Overview
Develop methodologies and tools that enable security assessment of systems too large to be evaluated in a lab or testbed.
Trust Assurance
Developing tools and applications to measure the effectiveness of security controls in improving trustworthiness is the core focus of the Trust Assurance thrust. While tools such as formal methods, mathematics, and algorithms provide foundational guarantees for systems and controls designs, these design assurances are not sufficient. It is essential to have practical implementations of these designs to be verified as trustworthy. Vulnerabilities, configuration oversights, and systemic weaknesses often arise from gaps between design and deployment; this thrust therefore emphasizes policy formulation and automated policy generation, complemented by formally verifiable networking that enables trustworthy path validation, scalable network-wide verification, and reliable intent-to-policy translation to strengthen cybersecurity protections for digital communities.
The Challenge
The cyber plexus is a non-conventional large-scale system. It comprises complex and programmable components involving cooperation and competition among multiple stakeholders. While robust formal methods, such as the mathematical approach, synthesize physical and computational components through symbolic logics, it struggles to scale within this complexity, and operators often lack training in formal logics.

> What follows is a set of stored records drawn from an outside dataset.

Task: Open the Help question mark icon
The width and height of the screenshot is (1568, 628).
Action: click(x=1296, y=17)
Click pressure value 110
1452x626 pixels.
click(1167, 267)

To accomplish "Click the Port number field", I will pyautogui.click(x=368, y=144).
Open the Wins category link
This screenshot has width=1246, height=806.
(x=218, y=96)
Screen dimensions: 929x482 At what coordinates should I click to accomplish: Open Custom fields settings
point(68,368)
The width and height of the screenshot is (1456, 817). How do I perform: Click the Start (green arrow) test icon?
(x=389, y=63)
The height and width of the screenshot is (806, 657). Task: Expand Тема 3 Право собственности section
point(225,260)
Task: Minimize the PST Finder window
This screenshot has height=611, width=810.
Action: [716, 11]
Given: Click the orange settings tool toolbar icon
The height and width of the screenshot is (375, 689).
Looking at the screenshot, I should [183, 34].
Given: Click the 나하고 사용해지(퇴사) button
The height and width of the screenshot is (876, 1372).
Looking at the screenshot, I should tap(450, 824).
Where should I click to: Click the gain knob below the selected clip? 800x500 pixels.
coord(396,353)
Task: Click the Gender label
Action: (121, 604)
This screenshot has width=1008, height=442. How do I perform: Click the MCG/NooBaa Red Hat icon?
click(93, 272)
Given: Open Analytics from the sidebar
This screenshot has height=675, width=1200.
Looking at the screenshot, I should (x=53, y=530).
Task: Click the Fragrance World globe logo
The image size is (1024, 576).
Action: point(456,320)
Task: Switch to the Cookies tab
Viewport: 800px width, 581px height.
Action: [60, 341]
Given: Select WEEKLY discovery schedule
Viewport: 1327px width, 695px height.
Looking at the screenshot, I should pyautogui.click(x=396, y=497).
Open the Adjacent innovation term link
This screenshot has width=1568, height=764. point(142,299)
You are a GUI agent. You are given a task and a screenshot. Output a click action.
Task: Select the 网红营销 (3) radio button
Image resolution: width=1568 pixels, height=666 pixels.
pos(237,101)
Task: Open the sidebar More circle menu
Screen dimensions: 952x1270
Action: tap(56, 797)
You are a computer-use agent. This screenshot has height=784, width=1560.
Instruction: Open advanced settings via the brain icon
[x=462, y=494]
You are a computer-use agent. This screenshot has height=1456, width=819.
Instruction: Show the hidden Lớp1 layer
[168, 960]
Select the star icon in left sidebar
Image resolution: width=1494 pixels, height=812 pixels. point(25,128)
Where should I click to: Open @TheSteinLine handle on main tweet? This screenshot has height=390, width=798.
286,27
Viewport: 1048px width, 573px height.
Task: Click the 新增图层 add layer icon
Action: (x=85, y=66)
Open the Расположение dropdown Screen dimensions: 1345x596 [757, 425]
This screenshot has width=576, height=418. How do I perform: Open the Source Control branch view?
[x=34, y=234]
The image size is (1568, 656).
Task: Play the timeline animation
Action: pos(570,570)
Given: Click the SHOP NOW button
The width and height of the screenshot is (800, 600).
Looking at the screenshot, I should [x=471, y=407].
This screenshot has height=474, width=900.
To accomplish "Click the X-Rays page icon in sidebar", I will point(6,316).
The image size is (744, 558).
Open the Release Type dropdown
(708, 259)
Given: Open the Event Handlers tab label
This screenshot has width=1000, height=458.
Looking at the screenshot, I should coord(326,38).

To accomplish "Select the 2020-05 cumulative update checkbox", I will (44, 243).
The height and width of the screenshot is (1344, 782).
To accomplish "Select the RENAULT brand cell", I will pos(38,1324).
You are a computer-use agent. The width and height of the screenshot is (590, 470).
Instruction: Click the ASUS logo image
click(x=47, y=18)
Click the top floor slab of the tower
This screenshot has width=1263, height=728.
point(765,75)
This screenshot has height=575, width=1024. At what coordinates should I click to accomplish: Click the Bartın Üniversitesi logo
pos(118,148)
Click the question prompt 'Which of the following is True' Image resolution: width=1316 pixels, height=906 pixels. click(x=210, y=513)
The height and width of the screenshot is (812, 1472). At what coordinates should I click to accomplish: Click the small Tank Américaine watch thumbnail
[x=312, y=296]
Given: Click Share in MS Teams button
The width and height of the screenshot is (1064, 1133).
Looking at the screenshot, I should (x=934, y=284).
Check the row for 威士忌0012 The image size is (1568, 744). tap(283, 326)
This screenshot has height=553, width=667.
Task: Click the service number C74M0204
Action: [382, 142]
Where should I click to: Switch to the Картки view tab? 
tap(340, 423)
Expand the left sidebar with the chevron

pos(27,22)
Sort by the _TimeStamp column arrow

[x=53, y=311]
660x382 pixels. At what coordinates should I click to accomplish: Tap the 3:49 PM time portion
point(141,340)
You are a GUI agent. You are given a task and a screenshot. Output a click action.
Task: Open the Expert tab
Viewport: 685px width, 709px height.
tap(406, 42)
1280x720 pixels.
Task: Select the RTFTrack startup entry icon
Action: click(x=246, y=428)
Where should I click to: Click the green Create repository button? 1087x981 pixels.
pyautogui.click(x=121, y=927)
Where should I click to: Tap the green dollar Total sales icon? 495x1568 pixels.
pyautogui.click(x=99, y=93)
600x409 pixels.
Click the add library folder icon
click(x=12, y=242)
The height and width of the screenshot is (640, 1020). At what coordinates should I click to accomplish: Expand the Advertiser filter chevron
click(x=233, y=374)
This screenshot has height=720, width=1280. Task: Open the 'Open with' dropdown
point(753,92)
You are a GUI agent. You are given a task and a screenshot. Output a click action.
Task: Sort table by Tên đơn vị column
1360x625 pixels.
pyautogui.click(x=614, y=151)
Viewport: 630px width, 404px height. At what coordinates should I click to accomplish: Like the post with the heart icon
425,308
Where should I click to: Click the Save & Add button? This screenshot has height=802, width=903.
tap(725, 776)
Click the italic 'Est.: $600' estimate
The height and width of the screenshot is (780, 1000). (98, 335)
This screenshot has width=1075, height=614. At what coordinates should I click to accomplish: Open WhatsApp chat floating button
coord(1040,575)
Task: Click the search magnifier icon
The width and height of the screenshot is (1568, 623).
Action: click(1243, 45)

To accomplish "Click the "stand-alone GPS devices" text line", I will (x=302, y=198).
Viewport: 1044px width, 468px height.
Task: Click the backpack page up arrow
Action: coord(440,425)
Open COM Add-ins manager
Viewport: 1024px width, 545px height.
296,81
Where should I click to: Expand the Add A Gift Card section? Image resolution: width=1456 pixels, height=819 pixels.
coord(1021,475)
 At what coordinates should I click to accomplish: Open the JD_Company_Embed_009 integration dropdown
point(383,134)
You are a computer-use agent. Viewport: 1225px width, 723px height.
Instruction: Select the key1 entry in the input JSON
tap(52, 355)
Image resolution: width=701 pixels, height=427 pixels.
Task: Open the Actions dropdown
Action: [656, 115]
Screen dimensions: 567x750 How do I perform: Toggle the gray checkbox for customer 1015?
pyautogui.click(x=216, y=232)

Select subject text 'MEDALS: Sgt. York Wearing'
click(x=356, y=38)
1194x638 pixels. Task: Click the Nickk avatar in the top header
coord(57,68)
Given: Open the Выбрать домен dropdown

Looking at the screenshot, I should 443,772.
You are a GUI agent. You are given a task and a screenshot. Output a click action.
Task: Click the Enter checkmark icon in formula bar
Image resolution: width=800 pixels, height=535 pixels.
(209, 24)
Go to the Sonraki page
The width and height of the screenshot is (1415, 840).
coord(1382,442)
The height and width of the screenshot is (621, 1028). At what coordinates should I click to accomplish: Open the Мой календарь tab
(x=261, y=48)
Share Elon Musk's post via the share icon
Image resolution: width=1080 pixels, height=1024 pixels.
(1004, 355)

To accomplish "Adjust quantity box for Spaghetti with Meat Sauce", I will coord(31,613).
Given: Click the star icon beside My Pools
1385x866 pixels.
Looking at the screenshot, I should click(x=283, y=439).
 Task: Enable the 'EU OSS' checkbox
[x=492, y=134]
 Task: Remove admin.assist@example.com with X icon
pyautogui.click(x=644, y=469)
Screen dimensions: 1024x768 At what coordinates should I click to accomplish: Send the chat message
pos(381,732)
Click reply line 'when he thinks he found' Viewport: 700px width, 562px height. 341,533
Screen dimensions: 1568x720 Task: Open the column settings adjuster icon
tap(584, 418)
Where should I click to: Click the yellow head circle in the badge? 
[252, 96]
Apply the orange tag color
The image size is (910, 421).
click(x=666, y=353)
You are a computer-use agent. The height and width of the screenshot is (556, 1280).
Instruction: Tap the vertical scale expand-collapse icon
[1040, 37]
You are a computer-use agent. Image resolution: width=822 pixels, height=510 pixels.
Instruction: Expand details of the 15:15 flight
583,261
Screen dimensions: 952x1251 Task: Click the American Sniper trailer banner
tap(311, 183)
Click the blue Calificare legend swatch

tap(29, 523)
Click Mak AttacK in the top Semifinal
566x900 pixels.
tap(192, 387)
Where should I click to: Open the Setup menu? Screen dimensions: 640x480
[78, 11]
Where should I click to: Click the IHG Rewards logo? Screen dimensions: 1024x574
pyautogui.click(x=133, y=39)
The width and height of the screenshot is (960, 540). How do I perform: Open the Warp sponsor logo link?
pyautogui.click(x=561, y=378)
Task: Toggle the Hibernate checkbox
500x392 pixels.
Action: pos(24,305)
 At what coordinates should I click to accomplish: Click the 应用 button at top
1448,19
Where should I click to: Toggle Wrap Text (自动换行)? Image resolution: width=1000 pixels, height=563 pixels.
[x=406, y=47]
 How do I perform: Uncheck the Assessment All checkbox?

- Provide assurance for security policies that are derived from observation of system behaviors and knowledge of system structures, including validation of meshes of independently developed and interacting policies.
- Develop policies where multiple independent policy developers and enforcers are within the core-and-tenants architecture, as well as ensure the security of networks used for system observations.
The Solution
The Trust Assurance thrust builds upon the automated generation of security policies through an initial three-phase process: defining generic policy templates, associated keywords in the templates with the system data, and generating the policy enforcement code in the machine syntax. Earlier research established a foundational structure for policy templates but lacked the proof of assurance needed to guarantee policy coverage and correctness. To address this, the security policy framework utilizes statistical analysis to infer invariants from data traces to identify properties that the automatically generated security policies must assure. The framework also needs to account for the impact of noise in data on the policy.
If clarity is needed on firewall rules, the TSCP appliance, featuring an intuitive chat-based support system allows simple conversations in plain English to facilitate understanding of network architecture structure, or request the AI framework to automatically draft and apply robust policies. Enterprise-level protection can be achieved without network or security expertise.
This thrust aims to deliver a practical device authentication solution that is suitable for adoption and application by the stakeholders in digital communities. With the implementation of the novel tool, the framework addresses established challenges regarding computation and storage complexities. This approach will facilitate platform scalability that enhances standardization of distributed trust architectures for digital communities.